To say that I was upset and disappointed would be a massive understatement. I was such a volatile mix of emotions that it was ridiculous. I was furious at myself for making mistakes in gameplay. I was embarassed that I had performed so poorly when people expected me to do well. I was angry that I’d volunteered to bring a console setup to the event, and so would be stuck there for another 4-5 hours while it was used. I even thought about having to write this post, and much I wasn’t looking forward to it.
Thankfully, as time passed, I let go of a lot of those emotions. I played some friendly matches with people (including Officer Jenny, one Smasher I look up to, and who is super friendly). I watched matches and cheered people on. It turned out to be a good experience, overall.

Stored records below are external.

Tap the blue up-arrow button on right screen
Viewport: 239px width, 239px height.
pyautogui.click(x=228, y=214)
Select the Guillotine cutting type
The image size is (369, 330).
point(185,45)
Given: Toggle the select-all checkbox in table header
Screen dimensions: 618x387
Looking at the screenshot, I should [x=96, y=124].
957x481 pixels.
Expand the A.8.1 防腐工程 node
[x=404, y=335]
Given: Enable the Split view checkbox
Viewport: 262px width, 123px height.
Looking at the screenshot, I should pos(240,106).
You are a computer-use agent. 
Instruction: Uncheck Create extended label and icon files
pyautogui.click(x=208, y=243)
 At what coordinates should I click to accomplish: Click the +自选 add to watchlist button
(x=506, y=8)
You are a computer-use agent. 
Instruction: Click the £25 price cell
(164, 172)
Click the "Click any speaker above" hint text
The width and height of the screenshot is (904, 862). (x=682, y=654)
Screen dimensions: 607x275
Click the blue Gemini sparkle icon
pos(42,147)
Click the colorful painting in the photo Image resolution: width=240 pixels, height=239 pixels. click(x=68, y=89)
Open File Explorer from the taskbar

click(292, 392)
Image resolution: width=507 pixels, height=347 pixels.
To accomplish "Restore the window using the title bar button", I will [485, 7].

Looking back, despite my best efforts, I put myself under too much pressure. I couldn’t get out of my own head, and it caused me to make errors when playing. The added pressure from those errors compounded on top of the existing pressure, and eventually it just got to the point where I imploded. I had clear chances to win both games that I lost; I just didn’t.

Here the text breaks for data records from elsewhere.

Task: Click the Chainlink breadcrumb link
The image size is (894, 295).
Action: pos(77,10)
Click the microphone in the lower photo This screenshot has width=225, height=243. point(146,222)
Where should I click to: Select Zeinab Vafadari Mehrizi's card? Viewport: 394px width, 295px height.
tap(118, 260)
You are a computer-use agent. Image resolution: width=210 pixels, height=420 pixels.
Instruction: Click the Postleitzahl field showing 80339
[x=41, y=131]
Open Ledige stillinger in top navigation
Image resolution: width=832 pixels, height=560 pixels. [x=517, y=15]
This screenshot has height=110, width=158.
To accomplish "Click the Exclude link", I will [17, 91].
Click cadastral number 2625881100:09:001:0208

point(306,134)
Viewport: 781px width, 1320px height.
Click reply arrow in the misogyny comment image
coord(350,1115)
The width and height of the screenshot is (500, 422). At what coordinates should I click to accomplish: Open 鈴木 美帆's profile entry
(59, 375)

I had a bad taste in my mouth after Saturday, and so I took a trip south to participate in a Sunday weekly Smash event. I’d only been to the venue once before, but the difference in environment was amazing. People recognized me (which isn’t necessarily uncommon), but people also seemed genuinely happy and excited that I’d made the trip. It was a much smaller-scale affair, but the entire environment was so much more relaxed and casual that I found the absence of pressure incredible. I still didn’t do exceptionally well, but my mindset was completely different from the day before.
Finally, yesterday, I attended the regular weekly event in Maryland. My mentality going into it was all wrong - I’d fought through traffic for over two hours to get there and had to jump right into playing without any time to warm up or relax. I won my first game, and my second was immediately called to be played on the streaming setup, for people everywhere to watch. My hands were literally shaking and I played poorly, and I lost. I almost wanted to walk out then and there, because it was all so frustrating. I didn’t, though - I found a quiet corner and sat, giving myself time to just chill the hell out. It helped. I won another four matches in a row before being knocked out by a really good player.
As the tournament organizer put it: “What’s up? You (do crappy) at the Arcadian, but you come here and play ranked people and get top 12?”. It’s true - I tied for 9th, out of 67 people. I can’t explain it, other than to note, once again, how much of an impact your mindset has on... well, everything.
It’s easy to say “make sure to have fun”. It’s a good concept to always keep in mind. Competitions, though, aren’t always about fun. They’re about competing, and people who truly care about competing won’t always have fun. They’ll get disappointed when they lose. Frustrated. Upset. All of these things. I think the key has to be, deep inside, still having fun even when those things happen. Otherwise, you have no reason to continue competing.
Thanks to everyone who read the original post and supported me! I’ll keep on trying to do better. Hopefully one of these days I’ll be able to report back with a major victory or something.
VOD’s (because people have asked):
Tuesday night tournaments are hosted by VGBootCamp - https://www.youtube.com/user/VideoGame…
Wednesday night tournaments are hosted by DC eSports - https://www.youtube.com/user/DCeSports…
Sunday night tournaments are hosted by Dunham Gaming - https://www.youtube.com/user/dunhamgam…
I’m debating about whether to try to start actively streaming on Twitch or anything. I’m not home enough to do but so much of it. Thanks for reading, everyone, and have a great (rest of the) week!